The Prado's enormous tyres eased us up the tortuous ledge, instilling confidence in the vehicle's ability to handle challenging terrain, even when the hands behind the wheel are unskilled.
In Christchurch Bill and I had been lent this 4WD, three-litre, turbo, automatic grunt-machine by Overland 4WD Rentals Ltd. Tony Davys, the company's owner and a serious off-roader, told us of his own adventures in the Prado - tales of bush-bashing and chancy river crossings with water swirling through the cab.
"So she'll be more than adequate for what you're gonna to do," he said.
What we were going to do over the next six days was to drive through 23 stations of the South Island's high country. Much of this 1230-kilometre drive would be 'off-road', although the term is misleading as we were always on some sort of track, even if rudimentary. Thankfully there'd be no bush-bashing and the rivers we crossed would be more benign.
The NZ Adventures's tour was led by an awesome foursome, Nancye and Malcolm Langley and Connie and Rob Crickett. All have an intimate understanding of the country and are experienced 4WD drivers.
The expedition began with a briefing in Blenheim. We learnt a new vocabulary - 'gate person', 'cornerman', 'gather-up', 'tail-end-Charlie' - and it became evident that although we would crunch over plenty of rocks on this trip, no stone was left unturned as far as safety and procedure were concerned. Apart from the guides, there were eleven vehicles in the convoy. All but one other couple were farmers.
We assembled next morning in solid rain. By the time we set out, cutting our off-road teeth on the 600m climb to Blairich Pass, sun was dappling the hills of Blairich Station. The track was narrow and rutted, but on that steep ascent there also rose the anticipation of adventure.

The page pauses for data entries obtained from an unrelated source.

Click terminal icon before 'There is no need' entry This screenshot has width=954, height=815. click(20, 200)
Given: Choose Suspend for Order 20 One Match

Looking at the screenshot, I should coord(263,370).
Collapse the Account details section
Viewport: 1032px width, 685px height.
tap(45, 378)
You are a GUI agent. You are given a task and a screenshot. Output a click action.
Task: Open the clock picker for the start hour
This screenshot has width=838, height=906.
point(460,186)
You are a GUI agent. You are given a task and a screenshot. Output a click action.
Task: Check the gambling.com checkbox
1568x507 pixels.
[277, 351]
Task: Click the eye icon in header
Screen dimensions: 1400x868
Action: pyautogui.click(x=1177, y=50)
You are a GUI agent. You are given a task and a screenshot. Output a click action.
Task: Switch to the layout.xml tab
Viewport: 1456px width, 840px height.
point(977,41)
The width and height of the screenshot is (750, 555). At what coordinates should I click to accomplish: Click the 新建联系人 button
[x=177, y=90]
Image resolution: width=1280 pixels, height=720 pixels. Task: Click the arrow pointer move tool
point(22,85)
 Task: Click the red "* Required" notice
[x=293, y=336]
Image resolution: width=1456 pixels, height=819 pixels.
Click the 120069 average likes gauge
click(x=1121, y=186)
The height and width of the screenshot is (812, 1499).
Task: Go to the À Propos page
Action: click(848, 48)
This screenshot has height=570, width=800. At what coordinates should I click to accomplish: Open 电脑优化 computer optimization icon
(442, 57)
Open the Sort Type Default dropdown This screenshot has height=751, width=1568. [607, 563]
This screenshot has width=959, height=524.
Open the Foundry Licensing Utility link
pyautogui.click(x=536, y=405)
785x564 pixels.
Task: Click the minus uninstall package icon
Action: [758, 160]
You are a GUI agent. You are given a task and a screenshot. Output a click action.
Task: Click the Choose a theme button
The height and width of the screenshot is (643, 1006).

This isn't pretty country, it's muscular and monumental. Towering electricity pylons stride across the ridges like giant robots. They'd stay with us for the next four days.
From Blairich Station we hit a precipitous descent into the vine-strewn Awatere Valley, where the deep river bed has carved out its history on high, terraced cliffs.
Lunch was at the homestead on Middlehurst Station. In 1998, Willie and Sue McDonald took on this sizeable chunk of New Zealand (5000ha of freehold land and 11,000ha pastoral lease), which stretches to the snow-struck peaks of the Inland Kaikoura Mountains. Five thousand merino ewes, 4000 hoggets and 500 beef cows graze this isolated terrain, enduring climatic extremes from minus ten to 40°C and an average of 200 frosts per year. Rain is never reliable.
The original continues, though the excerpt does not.